AWS September (first half) Service Announcements

CloudFront Updates

There are 2 CloudFront announcements in the first half of September.

• Support for Brotli compression
• Support for TLSv1.3 for viewer connections

Graviton2 Processor Instances

• Amazon RDS M6g and R6g instances powered by AWS Graviton2 processors are now available in Asia Pacific regions
• Announcing new Amazon EC2 T4g instances powered by AWS Graviton2 processors, available with a free trial

Each of them improves user experience by allowing viewers to connect to CloudFront using the latest technology standards. TLSv1.3 provides faster handshakes and more secure connections. Brotli provides a higher compression ratio than the traditional GZip algorithm, thus allowing web pages to be delivered faster. When viewers are using the latest browsers, this should provide a faster experience in general.

AWS Elastic Beanstalk now supports sharing of an Application Load Balancer among Elastic Beanstalk environments

This is a timely product announcement for us. We are working with a customer who has been using Elastic Beanstalk for a number of years. While it serviced them well, one of the complaints is that each Elastic Beanstalk environment creates its own Application Load Balancer, makes it impossible to reuse an existing one for listener rules, etc. They also have a large number of dev and test environments where they use a single, tiny instance that can be shutdown outside of business hours for cost savings. But it is not possible to temporarily shutdown a load balancer for the same purpose.

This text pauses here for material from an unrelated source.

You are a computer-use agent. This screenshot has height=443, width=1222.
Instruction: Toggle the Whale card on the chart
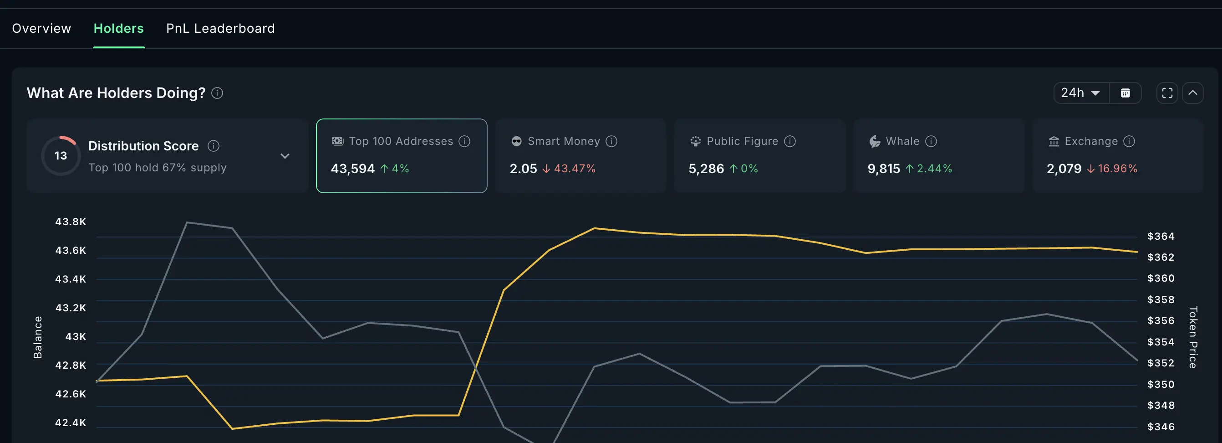[x=938, y=156]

We also have a customer who requires different groups of instances attached to the same load balancer with listener rules, who cannot benefit from the managed environment provided by Elastic Beanstalk due to this pre-defined behaviour.

The decoupling of Application Load Balancers from Elastic Beanstalk environments would allow more flexibility in using this product to build applications and create many more use cases, especially for the platforms supported by Elastic Beanstalk.

Amazon EKS now supports assigning EC2 security groups to Kubernetes pods

We helped a number of clients to migrate or improve their Kubernetes workload on AWS. One of the pain points is the inability to assign Security Groups at the pod level. Previously one can use a feature in Calico Enterprise to achieve the same effect, but it is an extra layer in the mix and require extra cost. You can do this natively within EKS and this will greatly increase the security posture of an EKS workload by controlling traffic flow among pods.